■ What the exercise asks ■
Print the entries underneath word for word, omitting whatever pictures they contain.
Start of Material provided
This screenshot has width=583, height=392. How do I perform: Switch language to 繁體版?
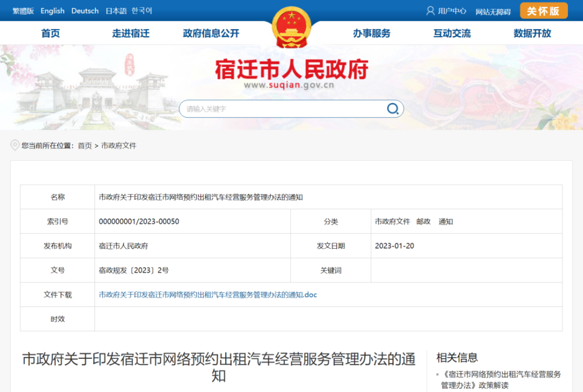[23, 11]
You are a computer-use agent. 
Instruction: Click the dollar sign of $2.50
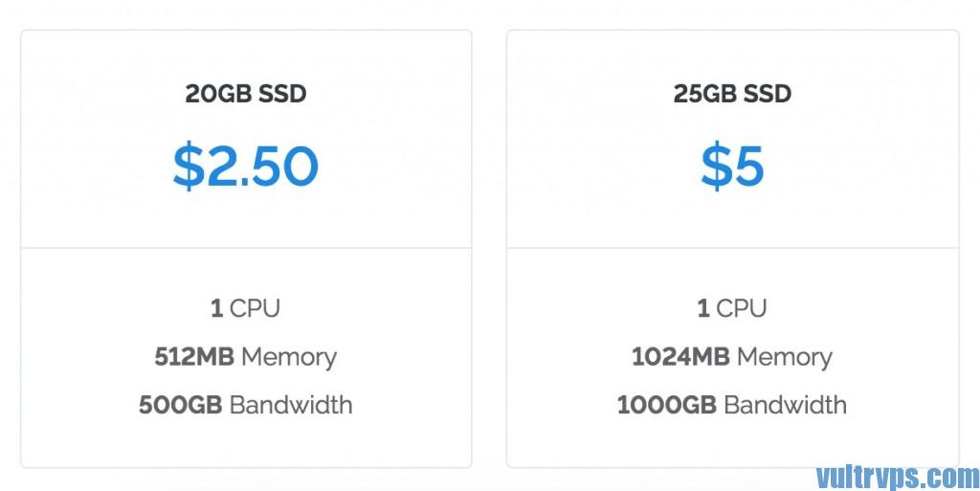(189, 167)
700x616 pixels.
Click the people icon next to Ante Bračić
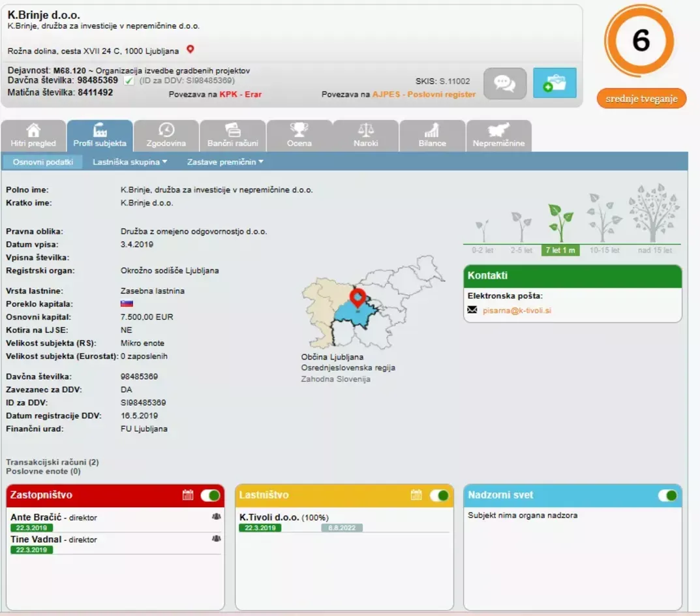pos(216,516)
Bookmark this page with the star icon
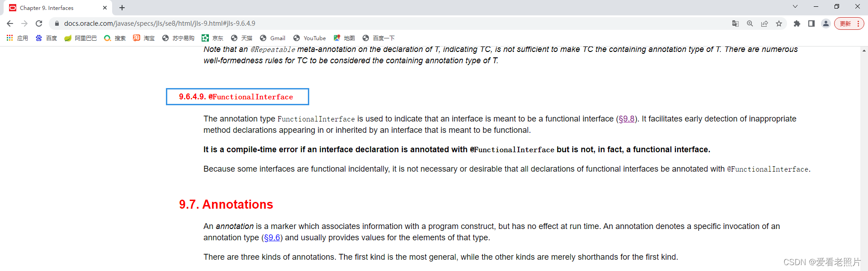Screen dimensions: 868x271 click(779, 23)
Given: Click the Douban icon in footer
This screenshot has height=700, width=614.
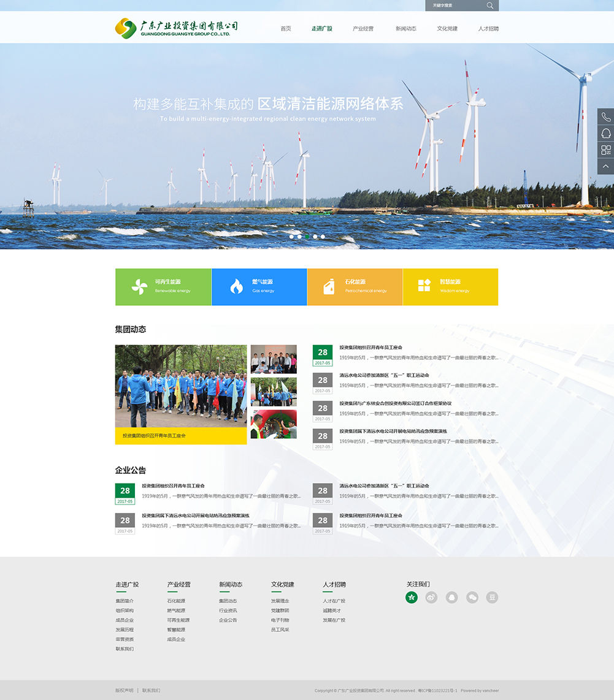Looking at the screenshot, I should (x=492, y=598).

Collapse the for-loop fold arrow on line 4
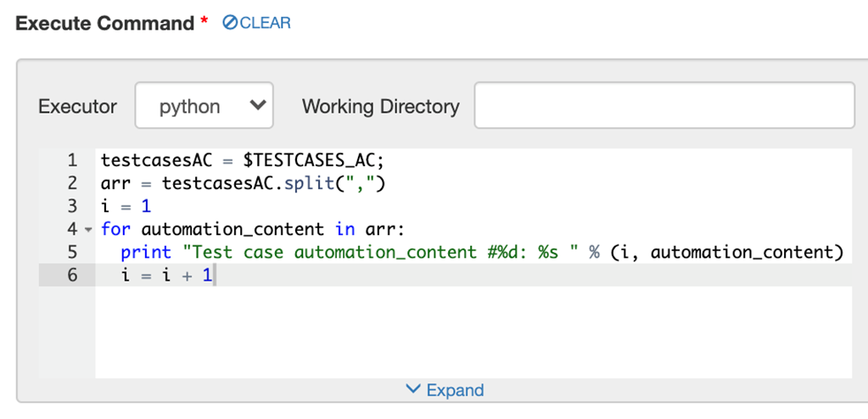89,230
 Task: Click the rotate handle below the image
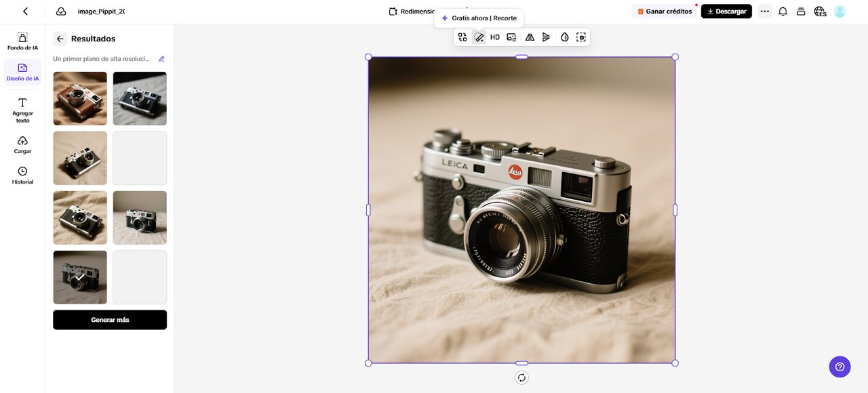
End of Material provided
■ Answer for this exercise ■
This screenshot has width=583, height=392. How do I perform: Switch language to 繁體版?
[23, 11]
You are a computer-use agent. 
Instruction: Click the dollar sign of $2.50
(189, 167)
700x616 pixels.
Click the people icon next to Ante Bračić
pos(216,516)
Bookmark this page with the star icon
Screen dimensions: 868x271 click(779, 23)
Given: Click the Douban icon in footer
This screenshot has height=700, width=614.
Looking at the screenshot, I should (x=492, y=598).

Collapse the for-loop fold arrow on line 4
89,230
 Task: Click the rotate handle below the image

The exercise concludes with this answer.